En introduisant la séance, la présidente de la commission, Catherine Deroche relevait pourtant : « Aucune étude d’impact approfondie n’a été réalisée faute de données disponibles. Nous avons été assez surpris de cette difficulté des différents organismes à produire des données dans les délais compatibles avec l’examen du texte. C’est d’autant plus surprenant à nos yeux qu’une réflexion est en principe engagée sur l’évaluation des différents minima sociaux dans le cadre du projet de revenu universel. » On apprenait également que la Caisse Nationale d’Allocations Familiales, qui verse l’AAH, ne dispose pas d’un simulateur permettant d’apprécier les effets de la proposition de loi pour les 25% des allocataires qui vivent en couple. La CNAF doit encore établir une évaluation de ceux qui seraient éventuellement perdants.
Cela n’a pas atteint la secrétaire d’État aux Personnes handicapées qui a rappelé son credo conservateur : « La solidarité nationale ne saurait être pensée en dehors de toute forme de solidarité. Parce que le foyer est la cellule protectrice de notre société, la solidarité nationale doit s’articuler avec les solidarités familiales parce que c’est le fondement-même de notre système que d’assurer la juste redistribution de l’effort de solidarité vers ceux qui en ont le plus besoin, il est légitime de tenir compte de l’ensemble des ressources du foyer des bénéficiaires. » Et d’appeler à la rescousse l’article 220 du code civil sur la solidarité entre époux, oubliant qu’il ne s’applique pas aux très nombreux couples non mariés alors que le calcul de l’AAH ne distingue pas entre les statuts maritaux.
« En supprimant toute notion de plafond et le principe même d’allocation, la présente proposition de loi fait sortir du droit commun les 1,2 millions de bénéficiaires ». Sophie Cluzel affirme que cela ferait sortir les personnes handicapées du droit commun auquel elles « aspirent, prétendent et revendiquent ». La suppression de la prise en compte des revenus du conjoint et assimilé se retournerait donc contre les bénéficiaires eux-mêmes. Exagération qui n’est rien à côté de la suite : « Aujourd’hui cette proposition de loi représente un coût estimé de 20 milliards d’euros de dépenses nouvelles ». Qui s’ajouteraient par conséquent aux 11 milliards de la dépense actuelle, soit 31 milliards au total ; avec une telle somme il y a de quoi verser chaque mois 2.150€ à chacun des 1,2 millions d’allocataires ! Sur quelle évaluation est basé ce chiffrage de « dépenses nouvelles » ? Sophie Cluzel ne le précise pas et la question ne lui sera pas posée. Mais la ministre ne s’est pas contentée de cette énormité, elle l’a accompagnée d’une autre contre-vérité en affirmant qu’une personne handicapée peut recevoir en même temps l’AAH et le RSA, ce qui est totalement impossible.
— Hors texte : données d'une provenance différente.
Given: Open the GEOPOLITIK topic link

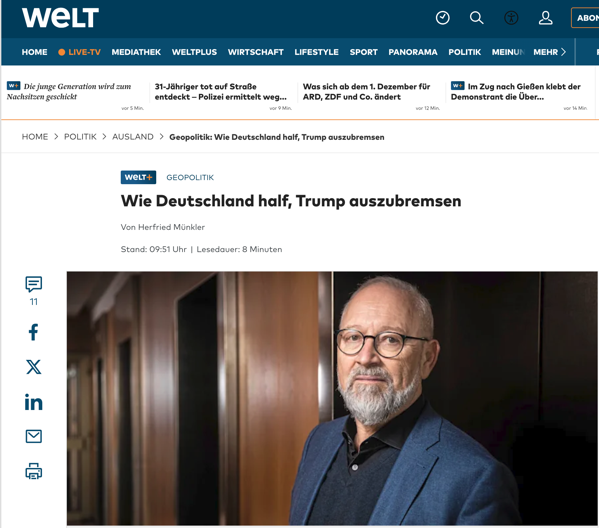Looking at the screenshot, I should tap(190, 177).
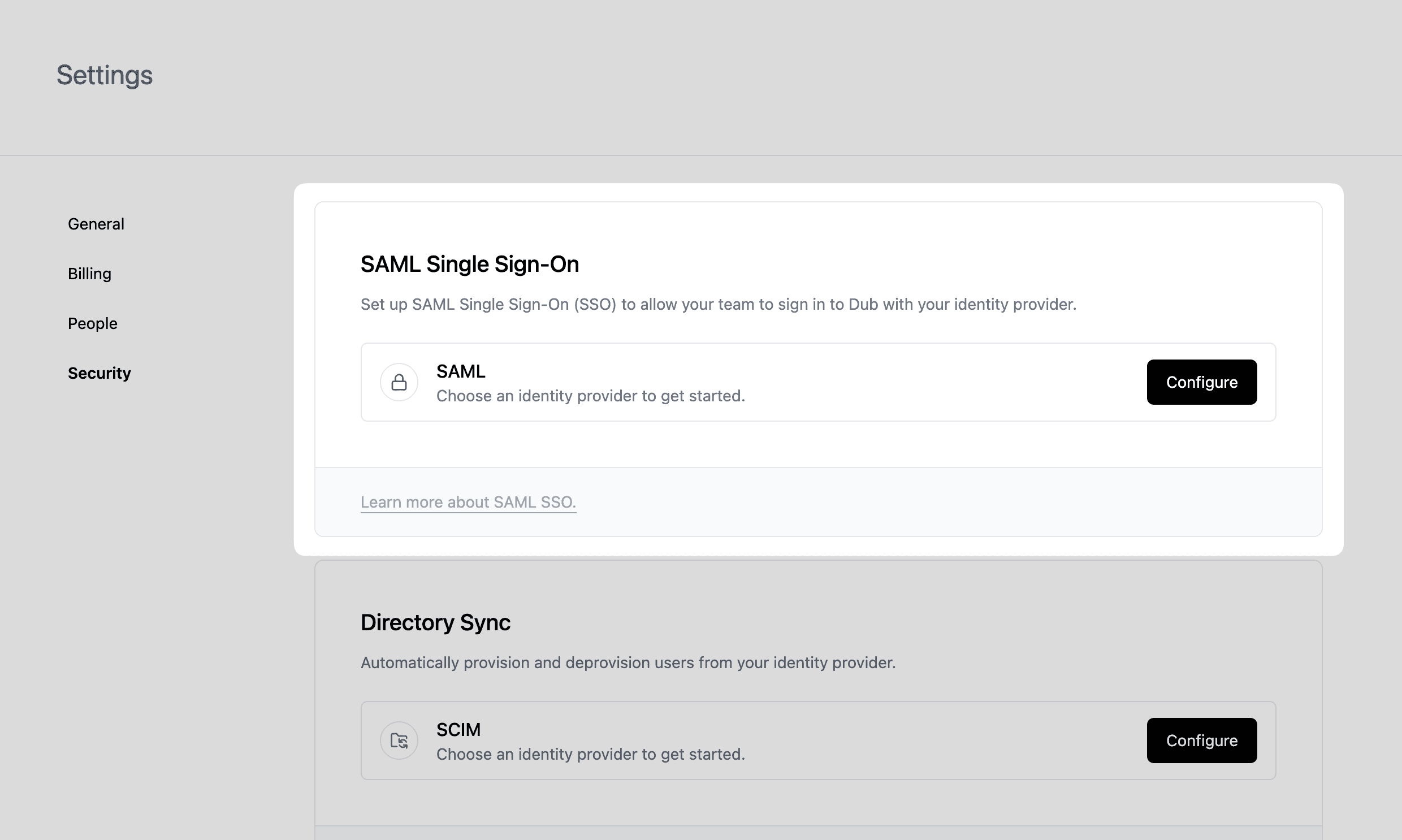Click the SCIM folder sync icon
The width and height of the screenshot is (1402, 840).
click(399, 741)
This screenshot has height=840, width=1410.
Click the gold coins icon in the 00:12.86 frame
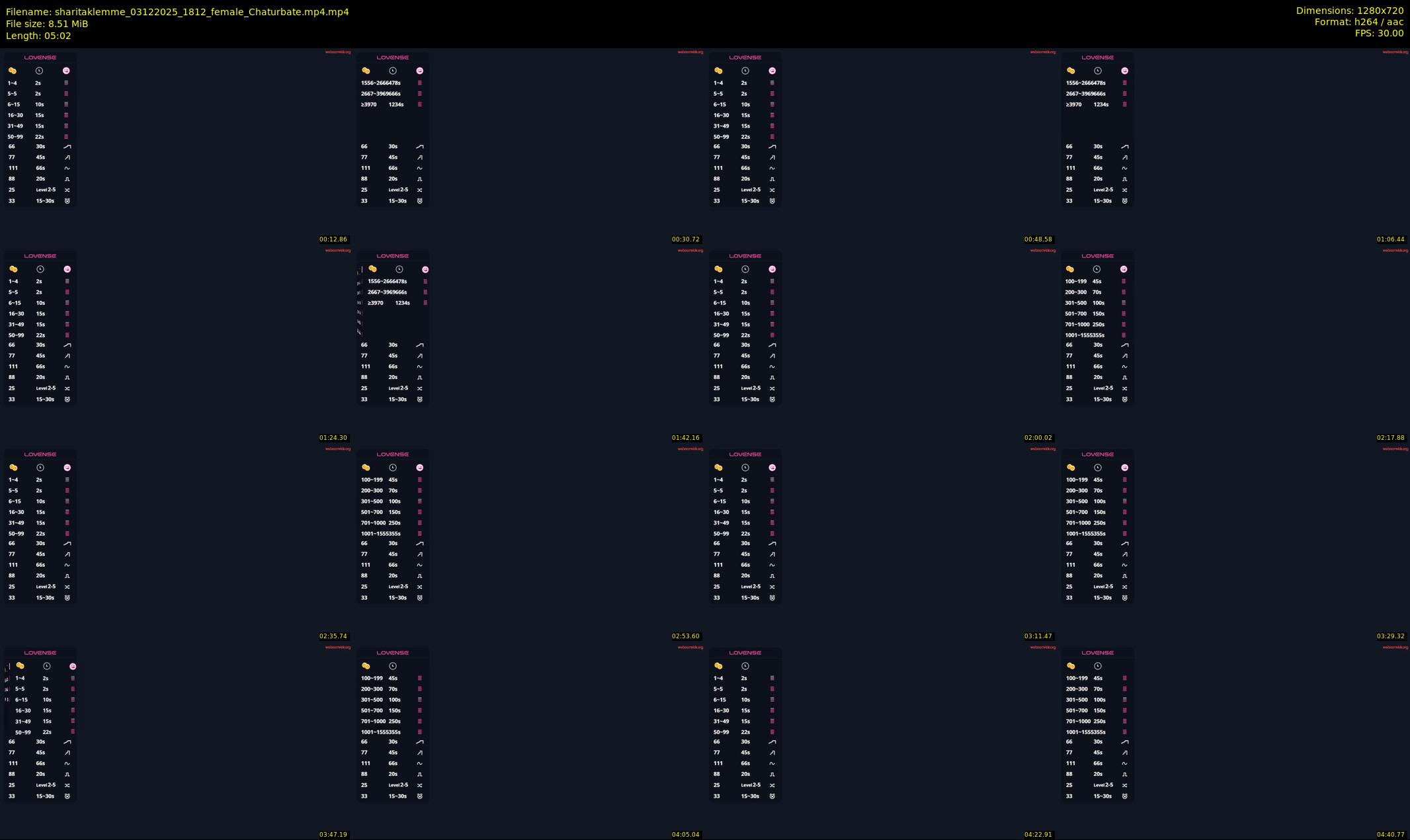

Et ce n’est pas fini. « L’individualisation des ressources favoriserait particulièrement les couples actuellement inéligibles en raison d’un montant de ressources trop élevé. » Quel montant, combien de couples, elle ne le dit pas et c’est logique : l’organisme payeur ne sait pas le calculer. « Les perdants seraient les allocataires qui travaillent en couple (sic) avec un conjoint qui perçoit peu ou pas de revenus. » Combien de couples vivent ainsi, avec le conjoint handicapé qui cumule son salaire avec une AAH pendant que l’autre est sans ressources ? « L’individualisation se traduirait ainsi par une perte de ressources estimées pour 44.000 foyers. » Or, la sénatrice Catherine Deroche a très clairement rappelé en début d’audition « aucune étude d’impact approfondie n’a été réalisée faute de données disponibles. » De quel chapeau Sophie Cluzel sort-elle un chiffre aussi précis alors que l’organisme payeur est incapable de le fournir ? On l’a demandé à la CNAF sans obtenir de réponse. L’imagination de la secrétaire d’État aux Personnes handicapées ne connaît pas de limite. Parce que si ce genre de situation peut résulter d’un accident de la vie, par exemple la perte d’un mandat qui laisse brutalement le gérant d’une entreprise sans rémunération, cela reste temporaire : on ne peut pas croire que 44.000 allocataires vivent en couple avec un profiteur !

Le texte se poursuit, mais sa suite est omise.